====== DATASET CONTENT ======

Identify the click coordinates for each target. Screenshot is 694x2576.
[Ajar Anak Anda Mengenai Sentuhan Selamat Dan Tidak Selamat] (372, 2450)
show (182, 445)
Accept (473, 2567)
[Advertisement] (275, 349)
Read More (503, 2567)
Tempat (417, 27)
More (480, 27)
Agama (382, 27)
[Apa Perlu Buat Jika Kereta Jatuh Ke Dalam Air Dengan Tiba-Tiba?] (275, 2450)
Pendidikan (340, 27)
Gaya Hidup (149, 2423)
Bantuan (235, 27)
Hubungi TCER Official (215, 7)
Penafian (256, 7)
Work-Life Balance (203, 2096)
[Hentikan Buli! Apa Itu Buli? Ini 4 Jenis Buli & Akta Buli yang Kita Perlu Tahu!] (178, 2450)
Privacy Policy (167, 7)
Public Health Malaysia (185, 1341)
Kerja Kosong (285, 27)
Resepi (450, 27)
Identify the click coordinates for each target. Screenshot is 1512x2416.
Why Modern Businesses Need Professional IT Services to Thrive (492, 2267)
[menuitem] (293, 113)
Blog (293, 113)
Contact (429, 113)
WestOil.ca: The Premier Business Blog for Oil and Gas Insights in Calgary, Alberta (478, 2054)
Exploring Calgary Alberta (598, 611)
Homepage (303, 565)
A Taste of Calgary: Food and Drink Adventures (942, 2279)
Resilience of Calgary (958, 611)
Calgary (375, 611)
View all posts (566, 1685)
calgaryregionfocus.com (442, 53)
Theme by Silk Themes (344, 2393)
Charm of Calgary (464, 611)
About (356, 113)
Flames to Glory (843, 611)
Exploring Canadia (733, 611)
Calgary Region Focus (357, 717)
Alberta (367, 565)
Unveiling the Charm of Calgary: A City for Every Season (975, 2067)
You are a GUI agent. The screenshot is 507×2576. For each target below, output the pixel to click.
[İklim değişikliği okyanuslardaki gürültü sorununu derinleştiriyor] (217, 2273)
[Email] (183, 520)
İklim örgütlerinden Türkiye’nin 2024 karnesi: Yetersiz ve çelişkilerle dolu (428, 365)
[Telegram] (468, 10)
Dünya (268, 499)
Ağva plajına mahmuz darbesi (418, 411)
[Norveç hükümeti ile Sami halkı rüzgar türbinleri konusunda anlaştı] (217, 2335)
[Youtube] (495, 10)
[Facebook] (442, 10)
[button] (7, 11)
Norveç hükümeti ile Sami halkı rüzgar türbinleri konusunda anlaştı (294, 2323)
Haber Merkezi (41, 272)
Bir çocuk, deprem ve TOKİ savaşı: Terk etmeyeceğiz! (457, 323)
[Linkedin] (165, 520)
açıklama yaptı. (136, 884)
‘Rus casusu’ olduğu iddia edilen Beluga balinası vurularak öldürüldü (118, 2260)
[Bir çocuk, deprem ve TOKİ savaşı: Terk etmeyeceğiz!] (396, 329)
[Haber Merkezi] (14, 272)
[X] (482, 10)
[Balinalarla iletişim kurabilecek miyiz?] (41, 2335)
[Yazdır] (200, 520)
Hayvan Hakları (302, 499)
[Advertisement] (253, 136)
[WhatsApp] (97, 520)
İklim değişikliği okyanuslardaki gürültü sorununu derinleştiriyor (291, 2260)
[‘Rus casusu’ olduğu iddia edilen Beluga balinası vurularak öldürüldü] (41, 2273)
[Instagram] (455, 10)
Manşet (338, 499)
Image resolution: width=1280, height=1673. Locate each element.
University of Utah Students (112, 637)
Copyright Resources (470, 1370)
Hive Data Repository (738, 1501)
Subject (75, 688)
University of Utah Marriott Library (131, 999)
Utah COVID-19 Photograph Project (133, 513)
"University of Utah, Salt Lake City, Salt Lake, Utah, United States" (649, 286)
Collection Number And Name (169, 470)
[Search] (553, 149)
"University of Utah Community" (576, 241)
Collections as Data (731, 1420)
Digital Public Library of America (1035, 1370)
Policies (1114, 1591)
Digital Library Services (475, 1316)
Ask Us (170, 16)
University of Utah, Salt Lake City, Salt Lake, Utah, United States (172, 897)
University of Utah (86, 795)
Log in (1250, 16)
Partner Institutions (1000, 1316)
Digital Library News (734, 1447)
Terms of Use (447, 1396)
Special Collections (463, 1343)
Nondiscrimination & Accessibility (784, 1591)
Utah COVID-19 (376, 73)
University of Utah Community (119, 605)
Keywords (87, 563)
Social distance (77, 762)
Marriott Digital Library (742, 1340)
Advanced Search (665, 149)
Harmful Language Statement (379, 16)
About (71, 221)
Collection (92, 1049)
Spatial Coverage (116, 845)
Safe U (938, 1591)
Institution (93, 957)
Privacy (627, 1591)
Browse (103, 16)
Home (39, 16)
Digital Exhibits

======

*ACTIVITY*: In the entries above, find the line with "[Telegram] (468, 10)" and the line with "açıklama yaptı. (136, 884)", then set down exactly those two and every line between them, nothing else.

*EXERCISE SOLUTION*:
[Telegram] (468, 10)
Dünya (268, 499)
Ağva plajına mahmuz darbesi (418, 411)
[Norveç hükümeti ile Sami halkı rüzgar türbinleri konusunda anlaştı] (217, 2335)
[Youtube] (495, 10)
[Facebook] (442, 10)
[button] (7, 11)
Norveç hükümeti ile Sami halkı rüzgar türbinleri konusunda anlaştı (294, 2323)
Haber Merkezi (41, 272)
Bir çocuk, deprem ve TOKİ savaşı: Terk etmeyeceğiz! (457, 323)
[Linkedin] (165, 520)
açıklama yaptı. (136, 884)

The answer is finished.